Diagnosing ASD, even for an experienced clinician, is extremely difficult. Recognizing a repetitive behavior (as I’ve already said) is fairly easy, it’s deciding whether it is typical or atypical that becomes the hang-up. If it were easy, we’d simply say that every child who wanted to watch the same movie over and over, or every child who jumped up and down flapping their hands when excited, should be checked for autism.
That is just simply not the case.
Is There A ‘Too Early’ to Diagnose Autism?
If you ask absolutely anyone who is interested in helping children with autism they will universally tell you that the hope is: “if we can do a good job of identifying and screening those children who exhibit a high-risk level of repetitive behavior early on and get that child outside of their locked patterns of behavior, we may be able to improve outcomes.”
We do NOT know if identifying ASD earlier than 18 months makes a difference, we hope it does. And if it does, what do you do different? (Other than what we would expect at good parenting). There may be something. Do you rely on sameness to reduce stress? Or, do you flood with wide ranging and varied experiences so that ‘social interaction’ becomes the new norm? Maybe in the middle.
The one thing that can be said is that if the diagnosis is true: the more people in the child’s life actually engaged in helping, the better the outcome overall throughout life. Most parents of a child who is autistic these days have approached their pediatrician with their concerns by about 18 months. They may not know specifics but they feel that “something is different.” And with nearly ubiquitous availability of video recording devices, much better communication with physicians is possible.
Here are some of the questions which a pediatrician will be asking you at the various Well Baby Checks to help diagnose several developmental issues, including autism.
|Predictive Early Signs||Age: 9 Months||Age: 12 Months||Age: 15 Months|
|Eye contact||1. Does your child look you in the eye for more than a second or two?
2. Does your child smile or laugh while looking at you?
|Ask again at 12 months||Ask again at 15 months|
|Response to name||Does your child react when spoken to, for instance, by looking, listening, smiling, or babbling?||When you call your child’s name, does he/she respond by looking or turning toward you?||Ask again at 15 months|
|Interest in others||Does your child like playing games with others such as peek-a-boo, ride on someone’s knee, or to be swung?||Does your child take an interest in other children?||Ask again at 15 months|
|Spontaneous showing||N/A||Does your child ever pick up objects and give them to you?||Does your child show objects to you without giving you the object?|
|Joint attention||1. Does your child look at things you are looking at?
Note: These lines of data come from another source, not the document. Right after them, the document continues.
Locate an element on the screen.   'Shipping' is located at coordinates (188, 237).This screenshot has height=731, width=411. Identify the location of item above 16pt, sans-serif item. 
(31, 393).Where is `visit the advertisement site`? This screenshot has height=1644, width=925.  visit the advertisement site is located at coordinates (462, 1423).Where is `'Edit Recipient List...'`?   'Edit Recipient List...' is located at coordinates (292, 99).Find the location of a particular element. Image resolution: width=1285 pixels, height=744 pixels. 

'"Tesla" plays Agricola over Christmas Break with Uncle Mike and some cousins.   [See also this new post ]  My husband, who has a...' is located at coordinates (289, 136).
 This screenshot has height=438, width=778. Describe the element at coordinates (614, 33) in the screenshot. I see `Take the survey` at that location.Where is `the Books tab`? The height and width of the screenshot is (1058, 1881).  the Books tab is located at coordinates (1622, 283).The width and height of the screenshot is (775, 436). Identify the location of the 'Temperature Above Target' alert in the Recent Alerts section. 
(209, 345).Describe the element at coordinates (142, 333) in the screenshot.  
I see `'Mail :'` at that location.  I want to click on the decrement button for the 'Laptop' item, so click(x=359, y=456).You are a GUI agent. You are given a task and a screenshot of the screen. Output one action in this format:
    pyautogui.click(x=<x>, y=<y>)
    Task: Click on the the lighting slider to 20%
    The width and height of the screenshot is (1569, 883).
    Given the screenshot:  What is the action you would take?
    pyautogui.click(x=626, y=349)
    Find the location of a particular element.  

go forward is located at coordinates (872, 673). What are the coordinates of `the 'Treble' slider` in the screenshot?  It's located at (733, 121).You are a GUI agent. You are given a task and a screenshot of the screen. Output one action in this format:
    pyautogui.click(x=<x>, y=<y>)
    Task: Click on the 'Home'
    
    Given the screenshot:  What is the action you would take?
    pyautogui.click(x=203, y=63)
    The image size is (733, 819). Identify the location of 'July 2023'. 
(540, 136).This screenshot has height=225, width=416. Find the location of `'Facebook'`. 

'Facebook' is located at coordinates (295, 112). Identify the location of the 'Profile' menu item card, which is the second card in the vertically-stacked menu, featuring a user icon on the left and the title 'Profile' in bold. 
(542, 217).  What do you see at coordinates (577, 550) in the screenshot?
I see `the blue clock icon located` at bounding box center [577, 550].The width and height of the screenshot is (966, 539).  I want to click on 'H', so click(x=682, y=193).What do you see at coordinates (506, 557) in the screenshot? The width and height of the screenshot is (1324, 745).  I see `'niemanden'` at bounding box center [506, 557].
2. When you look at an object across the room, does your child look at it?
|1. Does your child ever use his/her index finger to point to ask for something?
2. If you point to an object across the room, does your child look at it?
|1. Does your child ever use his or her index finger to indicate interest in something?
2. If you point to an object across the room, does your child look at it?
Full formal screening for ASD is not recommended until 18 months of age, but selected, developmentally appropriate activities, such as eye contact, response to name calling, interest in others, spontaneous showing, joint attention, and lack of stereotypical behaviors, can be assessed during infancy.